*WHAT TO DO:* Scan the records for "computer" and copy each line that contains it.

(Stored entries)
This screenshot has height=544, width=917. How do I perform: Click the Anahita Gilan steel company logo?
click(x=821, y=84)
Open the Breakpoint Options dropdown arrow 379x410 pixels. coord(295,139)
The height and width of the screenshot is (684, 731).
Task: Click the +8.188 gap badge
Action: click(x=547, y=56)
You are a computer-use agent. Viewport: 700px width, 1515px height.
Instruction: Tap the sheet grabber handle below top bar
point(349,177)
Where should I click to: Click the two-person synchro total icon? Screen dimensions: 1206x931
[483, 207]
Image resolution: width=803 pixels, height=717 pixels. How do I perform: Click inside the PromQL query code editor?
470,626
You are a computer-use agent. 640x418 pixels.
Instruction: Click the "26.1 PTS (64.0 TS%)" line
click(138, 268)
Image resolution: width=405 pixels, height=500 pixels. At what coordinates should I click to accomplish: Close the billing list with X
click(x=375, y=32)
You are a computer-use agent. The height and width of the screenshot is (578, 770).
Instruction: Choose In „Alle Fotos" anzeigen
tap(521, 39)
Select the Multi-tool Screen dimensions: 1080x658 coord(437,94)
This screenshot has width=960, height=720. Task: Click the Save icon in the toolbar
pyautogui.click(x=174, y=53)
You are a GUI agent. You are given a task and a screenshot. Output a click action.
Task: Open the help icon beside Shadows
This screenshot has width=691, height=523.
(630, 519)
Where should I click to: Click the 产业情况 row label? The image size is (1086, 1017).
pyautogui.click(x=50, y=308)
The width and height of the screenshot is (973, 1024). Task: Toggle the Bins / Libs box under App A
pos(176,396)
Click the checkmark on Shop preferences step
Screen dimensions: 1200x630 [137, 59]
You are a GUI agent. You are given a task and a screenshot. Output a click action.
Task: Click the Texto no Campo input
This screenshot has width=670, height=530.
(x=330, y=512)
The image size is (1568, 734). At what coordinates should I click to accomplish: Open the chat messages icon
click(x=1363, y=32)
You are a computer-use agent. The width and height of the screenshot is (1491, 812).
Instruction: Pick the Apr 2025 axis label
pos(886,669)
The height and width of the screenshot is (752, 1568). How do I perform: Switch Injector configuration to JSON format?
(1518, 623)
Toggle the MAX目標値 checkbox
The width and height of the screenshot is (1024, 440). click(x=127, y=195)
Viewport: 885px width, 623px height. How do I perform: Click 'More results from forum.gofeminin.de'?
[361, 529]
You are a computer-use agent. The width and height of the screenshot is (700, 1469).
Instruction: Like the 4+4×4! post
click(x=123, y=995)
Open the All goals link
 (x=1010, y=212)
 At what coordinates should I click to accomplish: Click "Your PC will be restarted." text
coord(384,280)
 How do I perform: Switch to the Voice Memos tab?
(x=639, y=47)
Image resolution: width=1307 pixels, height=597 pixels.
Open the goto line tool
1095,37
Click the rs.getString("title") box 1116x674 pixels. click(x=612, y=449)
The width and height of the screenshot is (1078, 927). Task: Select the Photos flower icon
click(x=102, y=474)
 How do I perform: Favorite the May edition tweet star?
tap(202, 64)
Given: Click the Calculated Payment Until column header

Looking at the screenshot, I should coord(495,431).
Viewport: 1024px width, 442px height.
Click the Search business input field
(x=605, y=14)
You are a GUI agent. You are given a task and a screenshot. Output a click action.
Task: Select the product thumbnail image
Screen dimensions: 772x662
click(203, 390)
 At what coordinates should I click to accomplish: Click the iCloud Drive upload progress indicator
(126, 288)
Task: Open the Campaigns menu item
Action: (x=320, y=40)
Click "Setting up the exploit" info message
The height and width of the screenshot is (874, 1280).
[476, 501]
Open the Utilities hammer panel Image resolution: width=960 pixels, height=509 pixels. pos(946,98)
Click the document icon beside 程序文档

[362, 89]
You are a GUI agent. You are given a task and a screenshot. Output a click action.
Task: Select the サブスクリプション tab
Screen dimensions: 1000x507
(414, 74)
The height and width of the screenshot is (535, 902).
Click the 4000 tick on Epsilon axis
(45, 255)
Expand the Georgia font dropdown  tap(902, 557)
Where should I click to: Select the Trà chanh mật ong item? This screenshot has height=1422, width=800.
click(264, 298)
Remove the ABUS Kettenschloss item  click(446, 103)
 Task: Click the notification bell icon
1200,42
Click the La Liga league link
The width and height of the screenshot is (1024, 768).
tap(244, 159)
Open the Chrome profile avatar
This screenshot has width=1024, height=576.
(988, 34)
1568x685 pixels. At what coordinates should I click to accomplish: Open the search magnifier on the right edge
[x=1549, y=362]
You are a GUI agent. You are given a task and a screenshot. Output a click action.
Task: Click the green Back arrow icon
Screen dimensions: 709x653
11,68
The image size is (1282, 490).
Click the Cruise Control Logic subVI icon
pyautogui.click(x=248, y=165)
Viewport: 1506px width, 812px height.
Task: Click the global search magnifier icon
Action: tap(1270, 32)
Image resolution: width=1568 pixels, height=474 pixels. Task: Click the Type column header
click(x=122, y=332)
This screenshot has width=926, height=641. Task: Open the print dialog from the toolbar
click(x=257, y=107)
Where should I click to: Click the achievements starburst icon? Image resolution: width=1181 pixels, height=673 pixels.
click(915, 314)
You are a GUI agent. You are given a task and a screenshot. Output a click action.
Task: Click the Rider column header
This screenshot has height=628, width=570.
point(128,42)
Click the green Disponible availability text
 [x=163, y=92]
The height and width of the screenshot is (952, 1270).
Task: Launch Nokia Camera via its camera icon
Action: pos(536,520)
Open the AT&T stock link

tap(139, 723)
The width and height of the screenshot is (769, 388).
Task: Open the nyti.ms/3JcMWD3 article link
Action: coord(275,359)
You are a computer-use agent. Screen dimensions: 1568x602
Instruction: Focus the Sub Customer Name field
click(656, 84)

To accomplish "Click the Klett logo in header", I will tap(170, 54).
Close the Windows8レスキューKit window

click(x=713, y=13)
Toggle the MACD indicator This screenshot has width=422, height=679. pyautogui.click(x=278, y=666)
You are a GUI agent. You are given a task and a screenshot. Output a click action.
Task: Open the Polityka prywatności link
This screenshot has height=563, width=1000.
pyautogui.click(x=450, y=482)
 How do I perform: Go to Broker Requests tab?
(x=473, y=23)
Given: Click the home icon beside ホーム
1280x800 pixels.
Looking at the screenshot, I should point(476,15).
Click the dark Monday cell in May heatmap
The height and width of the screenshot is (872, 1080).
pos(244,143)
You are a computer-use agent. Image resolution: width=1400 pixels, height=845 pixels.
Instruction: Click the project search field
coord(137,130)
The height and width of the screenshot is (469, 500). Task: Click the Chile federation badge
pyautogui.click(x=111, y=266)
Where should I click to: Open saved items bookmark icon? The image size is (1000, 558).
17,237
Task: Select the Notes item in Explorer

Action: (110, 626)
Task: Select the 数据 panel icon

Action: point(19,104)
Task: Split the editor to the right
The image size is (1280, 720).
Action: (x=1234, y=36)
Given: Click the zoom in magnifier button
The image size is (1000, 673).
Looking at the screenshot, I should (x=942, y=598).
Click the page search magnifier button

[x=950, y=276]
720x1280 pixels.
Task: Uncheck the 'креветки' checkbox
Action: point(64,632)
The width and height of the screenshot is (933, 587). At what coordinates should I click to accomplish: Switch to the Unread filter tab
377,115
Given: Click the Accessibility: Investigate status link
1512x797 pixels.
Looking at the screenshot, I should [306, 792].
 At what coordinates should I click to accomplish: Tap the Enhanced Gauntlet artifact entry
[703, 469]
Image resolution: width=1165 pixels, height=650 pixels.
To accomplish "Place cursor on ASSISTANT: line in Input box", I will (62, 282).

*EXERCISE OUTPUT:*
You are a computer-use agent. Viewport: 700px width, 1515px height.
You are a computer-use agent. 640x418 pixels.
You are a computer-use agent. The height and width of the screenshot is (578, 770).
You are a computer-use agent. The width and height of the screenshot is (1491, 812).
You are a computer-use agent. The width and height of the screenshot is (700, 1469).
You are a computer-use agent. Screen dimensions: 1568x602
You are a computer-use agent. Image resolution: width=1400 pixels, height=845 pixels.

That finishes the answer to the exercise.